Il derby lascia polemiche e un ambiente giallorosso arrabbiato con tutti. L’allenatore su Rossi: «Un tuffo nel fontanone? Avrei preso l’influenza» La Roma fa la stupida e Andreotti la sgrida

Il rimprovero del senatore tifoso: «Nel derby mancava la solita grinta». Mexes chiede scusa. Totti infuriato, ma graziato dall’arbitro. E Montella vuole andarsene: pensa al Fulham

Marcello Di Dio

da Roma

Tre gol incassati (Ascoli e Sampdoria, le squadre più prolifiche contro la Roma, si erano fermate a due), sette punti da recuperare sull’Inter, ma soprattutto un derby perso malamente. Roma affossata dai «cugini» laziali e arrabbiata, più che con se stessa, con gli altri. E se Spalletti confessa di non avere dormito e Mexes chiede scusa per l’errore che ha fruttato il rigore alla Lazio che ha chiuso il match, non è mancata la scia delle polemiche. Totti si è lamentato per l’arbitraggio di Rosetti, che a suo dire non l’avrebbe tutelato. Salvo poi scoprire che lo stesso Rosetti (e con lui il guardalinee Lion) non si è accorto dei «calcetti» rifilati al laziale Zauri (che pure ha risposto affondando i tacchetti nella coscia destra del romanista), punendo solo con il giallo entrambi. Cosa che eviterà il ricorso alla prova televisiva.

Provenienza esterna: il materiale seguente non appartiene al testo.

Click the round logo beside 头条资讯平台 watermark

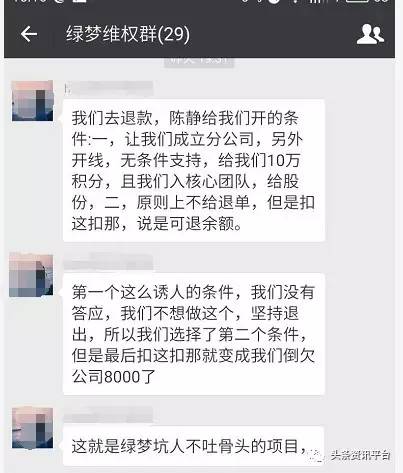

E ancora le lamentele di Perrotta sul presunto mancato «fair play» di Delio Rossi reo, a detta del romanista, di aver offeso i giallorossi («ci ha urlato di tutto e ci ha detto che siamo stati presuntuosi e maleducati») e di non saper vincere. Luciano Spalletti, che ieri ha incontrato il collega laziale a Coverciano in occasione della consegna della «Panchina d’Oro», ha preferito gettare acqua sul fuoco. «Con Delio Rossi non c’era niente da chiarire, è un bravissimo allenatore e l’ha dimostrato anche nel derby. Io comunque non ho smesso di parlargli, l’ho salutato e basta. Il suo tuffo nel fontanone? Se l’avessi fatto io, mi sarei preso l’influenza...». E sui veleni del post partita dice: «Non ho visto né sentito niente di particolare, ho visto però agitarsi delle persone che solo se vai a punzecchiarle possono reagire. Bisogna saper perdere e saper vincere: a Roma, in particolare in un derby, ci sono situazioni particolari dalle quali uno può essere travolto».

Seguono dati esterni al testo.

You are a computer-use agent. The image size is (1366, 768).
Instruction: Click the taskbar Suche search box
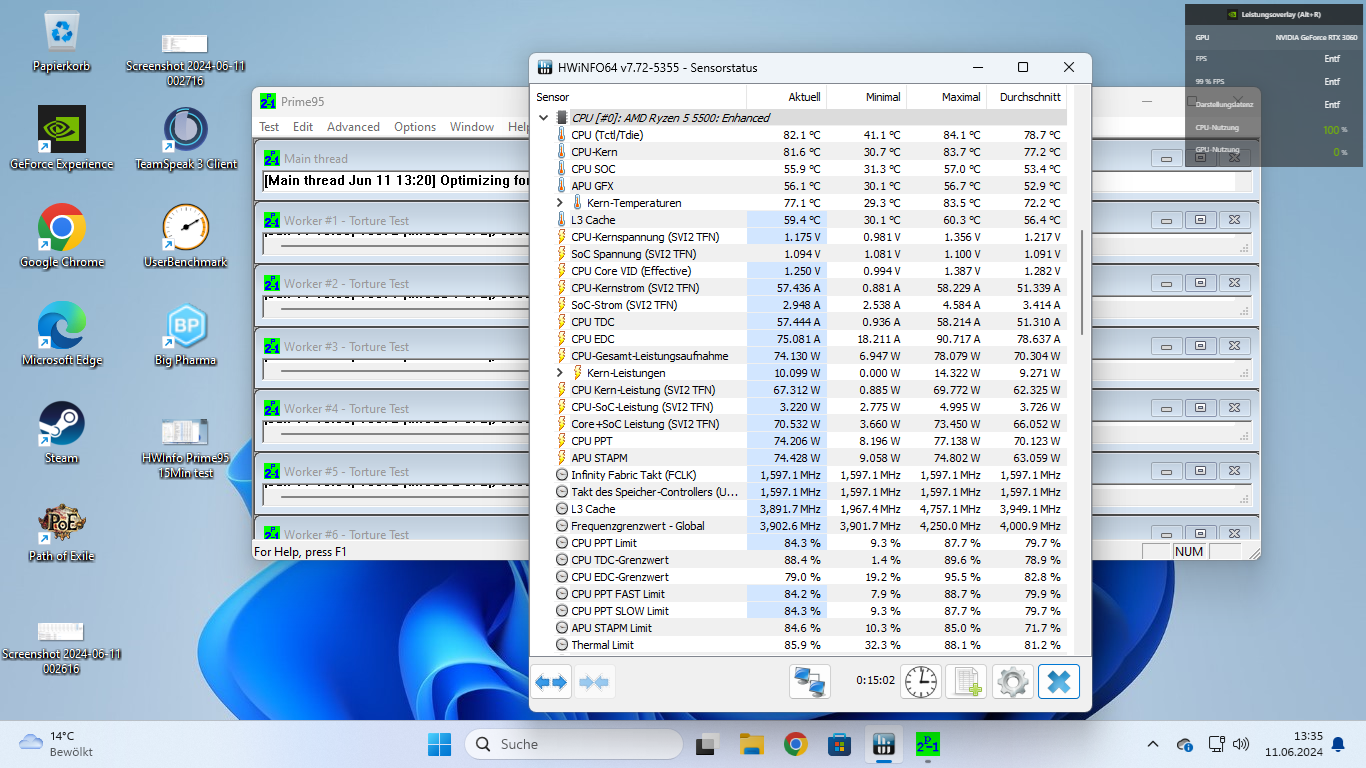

Il senatore Andreotti, tifoso romanista, ha sottolineato che alla Roma «mancava la solita grinta». Ma l’accusa maggiore rivolta ai giocatori giallorossi è stata l’eccessiva pressione che avrebbero avvertito durante il match. «Questo fatto mi è parso evidente - spiega Spalletti - questo non significa che la Lazio abbia giocato male. Comunque, rifarei le stesse scelte. Anche perchè oggi non mi sento di dire cosa non avrei dovuto fare di diverso, servirebbe solo a buttare via energie. Io guardo al futuro, sono sempre convinto che per noi sarà un futuro importante». Tra le decisioni di Spalletti ha sorpreso quella di far scaldare Montella, senza poi farlo entrare in campo. Esattamente come era accaduto contro l’Atalanta il sabato precedente. «Cerco di trattar bene Montella, come tutti gli altri. Bisogna fare attenzione a quello che si dice perchè occorre capire come stanno le cose». La cosa certa è che Montella ha chiesto di essere ceduto (probabilmente andrà in prestito al Fulham).

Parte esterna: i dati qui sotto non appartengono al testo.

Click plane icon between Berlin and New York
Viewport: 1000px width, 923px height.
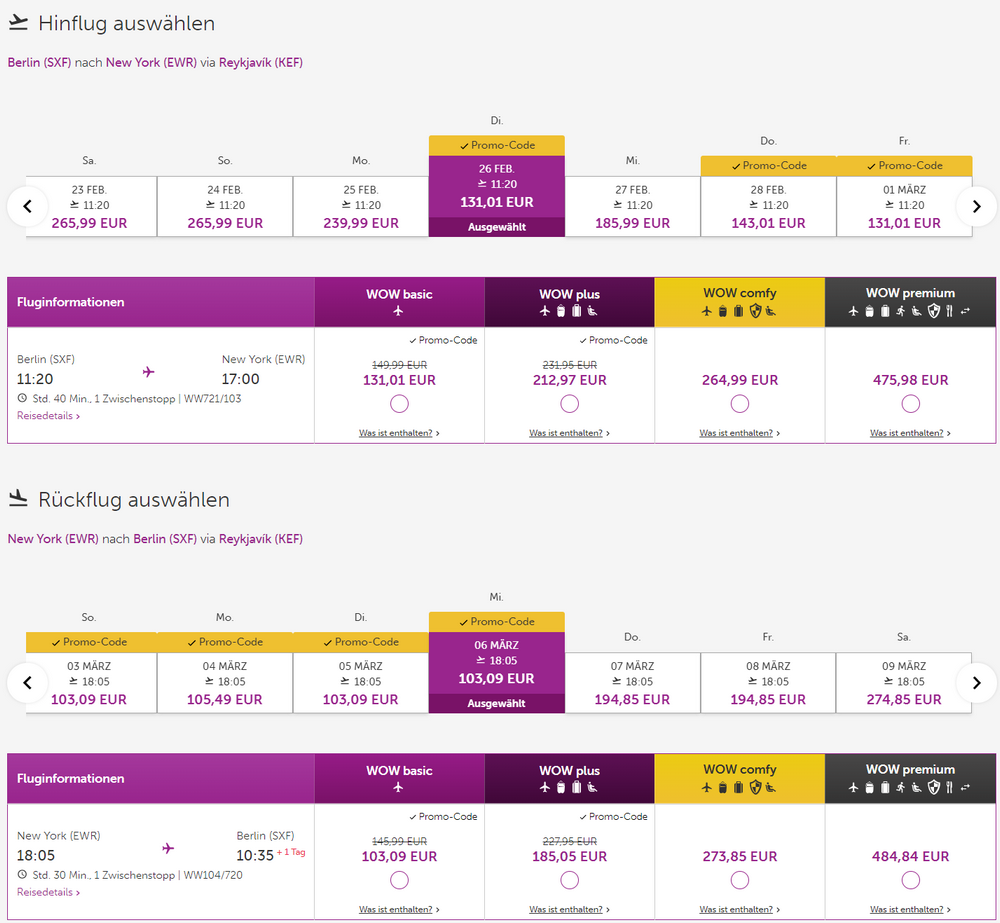pos(149,372)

Spalletti, elogiato anche da Andreotti («è una persona seria, non un esibizionista»), dice di guardare al futuro, ma l’Inter è sempre più lontana. «I nerazzurri hanno buone possibilità di successo, ma noi dobbiamo tornare a far bene a cominciare dal Palermo, cercando di creare maggiori difficoltà possibile a chi ci precede. È chiaro però che loro hanno vantaggio su tutti. Mancini sta gestendo molto bene la situazione, gliel’ho detto anche personalmente qui a Coverciano».